**REQUIRED ACTION:** What is needed is a copy of each line in the listing that contains "section".

↓↓↓

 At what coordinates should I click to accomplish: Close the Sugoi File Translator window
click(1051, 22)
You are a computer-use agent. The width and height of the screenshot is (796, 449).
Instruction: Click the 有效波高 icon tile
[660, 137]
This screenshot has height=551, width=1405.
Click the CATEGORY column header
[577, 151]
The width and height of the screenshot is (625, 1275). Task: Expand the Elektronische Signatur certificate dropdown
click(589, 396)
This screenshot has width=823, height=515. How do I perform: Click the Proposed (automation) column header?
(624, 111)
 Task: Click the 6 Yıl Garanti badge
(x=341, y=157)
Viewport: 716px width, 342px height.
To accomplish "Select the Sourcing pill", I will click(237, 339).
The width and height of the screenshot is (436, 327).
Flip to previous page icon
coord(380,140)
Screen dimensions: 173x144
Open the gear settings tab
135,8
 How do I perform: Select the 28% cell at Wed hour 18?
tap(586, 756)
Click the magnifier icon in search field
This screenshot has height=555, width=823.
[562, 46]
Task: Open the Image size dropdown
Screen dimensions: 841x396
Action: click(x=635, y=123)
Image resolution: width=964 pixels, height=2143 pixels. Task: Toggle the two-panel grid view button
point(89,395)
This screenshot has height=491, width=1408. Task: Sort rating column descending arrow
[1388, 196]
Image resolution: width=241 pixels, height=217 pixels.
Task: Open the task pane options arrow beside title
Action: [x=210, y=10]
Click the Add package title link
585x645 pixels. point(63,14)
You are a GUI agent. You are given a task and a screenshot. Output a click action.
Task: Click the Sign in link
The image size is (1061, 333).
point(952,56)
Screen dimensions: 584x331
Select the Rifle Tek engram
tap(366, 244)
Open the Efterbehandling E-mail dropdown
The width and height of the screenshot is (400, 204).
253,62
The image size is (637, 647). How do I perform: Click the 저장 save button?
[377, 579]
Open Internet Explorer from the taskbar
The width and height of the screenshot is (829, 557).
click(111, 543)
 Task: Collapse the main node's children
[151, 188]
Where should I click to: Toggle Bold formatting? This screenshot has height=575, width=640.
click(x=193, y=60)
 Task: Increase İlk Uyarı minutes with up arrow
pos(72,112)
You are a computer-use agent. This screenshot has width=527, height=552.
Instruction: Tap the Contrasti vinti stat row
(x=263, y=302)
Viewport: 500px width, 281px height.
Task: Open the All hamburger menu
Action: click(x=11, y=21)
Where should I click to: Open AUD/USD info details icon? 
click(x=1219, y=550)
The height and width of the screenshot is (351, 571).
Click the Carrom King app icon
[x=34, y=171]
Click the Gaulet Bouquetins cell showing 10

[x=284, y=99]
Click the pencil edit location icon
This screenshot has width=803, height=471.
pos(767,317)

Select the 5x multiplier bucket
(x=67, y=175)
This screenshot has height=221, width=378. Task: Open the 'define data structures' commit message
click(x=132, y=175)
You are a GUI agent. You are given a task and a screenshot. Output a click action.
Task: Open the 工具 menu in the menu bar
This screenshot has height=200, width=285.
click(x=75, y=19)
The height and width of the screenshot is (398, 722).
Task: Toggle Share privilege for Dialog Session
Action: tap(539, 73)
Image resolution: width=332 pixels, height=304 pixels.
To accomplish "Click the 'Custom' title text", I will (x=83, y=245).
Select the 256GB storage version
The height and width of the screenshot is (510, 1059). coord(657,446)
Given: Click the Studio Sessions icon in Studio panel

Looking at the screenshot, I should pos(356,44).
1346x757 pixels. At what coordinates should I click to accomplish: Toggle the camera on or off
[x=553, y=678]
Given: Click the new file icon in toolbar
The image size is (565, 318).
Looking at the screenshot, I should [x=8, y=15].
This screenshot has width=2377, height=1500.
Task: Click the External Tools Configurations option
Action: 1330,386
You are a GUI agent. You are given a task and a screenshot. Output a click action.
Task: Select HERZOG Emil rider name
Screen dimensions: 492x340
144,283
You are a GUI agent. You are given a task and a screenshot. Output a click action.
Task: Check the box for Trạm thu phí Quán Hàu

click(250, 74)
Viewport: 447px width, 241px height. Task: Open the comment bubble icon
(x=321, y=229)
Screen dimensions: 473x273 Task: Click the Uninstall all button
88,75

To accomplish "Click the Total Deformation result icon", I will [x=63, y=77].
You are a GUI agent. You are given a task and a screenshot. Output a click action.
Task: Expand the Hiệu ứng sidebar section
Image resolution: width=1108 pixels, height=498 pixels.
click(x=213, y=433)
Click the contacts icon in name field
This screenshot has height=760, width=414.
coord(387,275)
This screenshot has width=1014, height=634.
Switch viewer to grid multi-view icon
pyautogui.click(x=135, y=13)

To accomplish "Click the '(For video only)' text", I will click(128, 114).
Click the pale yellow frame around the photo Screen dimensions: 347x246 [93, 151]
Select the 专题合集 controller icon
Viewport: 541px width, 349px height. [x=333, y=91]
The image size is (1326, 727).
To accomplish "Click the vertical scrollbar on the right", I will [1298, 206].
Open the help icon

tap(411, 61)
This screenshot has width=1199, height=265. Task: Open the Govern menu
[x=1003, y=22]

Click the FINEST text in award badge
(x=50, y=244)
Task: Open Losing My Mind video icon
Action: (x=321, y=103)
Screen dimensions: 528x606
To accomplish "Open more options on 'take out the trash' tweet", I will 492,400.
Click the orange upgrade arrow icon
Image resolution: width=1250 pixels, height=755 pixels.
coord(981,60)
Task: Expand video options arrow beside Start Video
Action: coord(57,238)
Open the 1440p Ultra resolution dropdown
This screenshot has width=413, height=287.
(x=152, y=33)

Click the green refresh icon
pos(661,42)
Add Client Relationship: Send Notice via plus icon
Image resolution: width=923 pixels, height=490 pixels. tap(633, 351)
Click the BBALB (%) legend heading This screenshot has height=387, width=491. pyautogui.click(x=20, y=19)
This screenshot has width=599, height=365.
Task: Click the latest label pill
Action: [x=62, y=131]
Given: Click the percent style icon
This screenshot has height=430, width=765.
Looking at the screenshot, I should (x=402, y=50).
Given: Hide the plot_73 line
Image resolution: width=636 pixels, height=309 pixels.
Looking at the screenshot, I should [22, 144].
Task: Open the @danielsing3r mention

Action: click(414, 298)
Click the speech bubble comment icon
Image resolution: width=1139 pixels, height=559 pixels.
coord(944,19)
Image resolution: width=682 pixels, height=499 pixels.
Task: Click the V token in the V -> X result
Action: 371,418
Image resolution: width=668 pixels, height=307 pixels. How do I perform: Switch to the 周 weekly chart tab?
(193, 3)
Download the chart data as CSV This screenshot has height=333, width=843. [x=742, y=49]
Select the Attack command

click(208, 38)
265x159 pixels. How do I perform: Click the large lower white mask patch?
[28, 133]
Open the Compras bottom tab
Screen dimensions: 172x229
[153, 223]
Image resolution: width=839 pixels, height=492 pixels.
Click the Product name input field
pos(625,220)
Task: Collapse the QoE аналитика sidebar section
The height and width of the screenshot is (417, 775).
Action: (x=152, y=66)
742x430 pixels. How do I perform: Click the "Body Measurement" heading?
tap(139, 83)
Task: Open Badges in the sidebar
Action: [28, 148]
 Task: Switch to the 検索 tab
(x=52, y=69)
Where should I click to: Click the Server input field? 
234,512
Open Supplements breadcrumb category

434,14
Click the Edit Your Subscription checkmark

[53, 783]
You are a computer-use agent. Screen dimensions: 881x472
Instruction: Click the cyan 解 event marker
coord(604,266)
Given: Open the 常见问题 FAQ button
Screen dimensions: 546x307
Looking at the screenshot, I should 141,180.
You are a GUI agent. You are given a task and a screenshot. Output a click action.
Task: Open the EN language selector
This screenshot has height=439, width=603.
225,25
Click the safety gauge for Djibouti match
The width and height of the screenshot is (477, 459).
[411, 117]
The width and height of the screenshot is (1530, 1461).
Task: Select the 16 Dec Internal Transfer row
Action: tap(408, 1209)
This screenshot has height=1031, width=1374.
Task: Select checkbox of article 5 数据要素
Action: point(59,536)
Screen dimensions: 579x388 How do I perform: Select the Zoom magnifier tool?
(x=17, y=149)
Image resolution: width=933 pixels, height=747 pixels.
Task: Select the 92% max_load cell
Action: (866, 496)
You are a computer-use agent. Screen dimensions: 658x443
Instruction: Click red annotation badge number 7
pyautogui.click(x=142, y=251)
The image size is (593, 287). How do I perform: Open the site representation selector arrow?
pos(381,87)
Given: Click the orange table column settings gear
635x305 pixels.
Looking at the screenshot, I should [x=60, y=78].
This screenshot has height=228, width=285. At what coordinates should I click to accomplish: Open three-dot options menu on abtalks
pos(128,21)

↑↑↑

**EXERCISE OUTPUT:**
Task: Expand the Hiệu ứng sidebar section
Task: Collapse the QoE аналитика sidebar section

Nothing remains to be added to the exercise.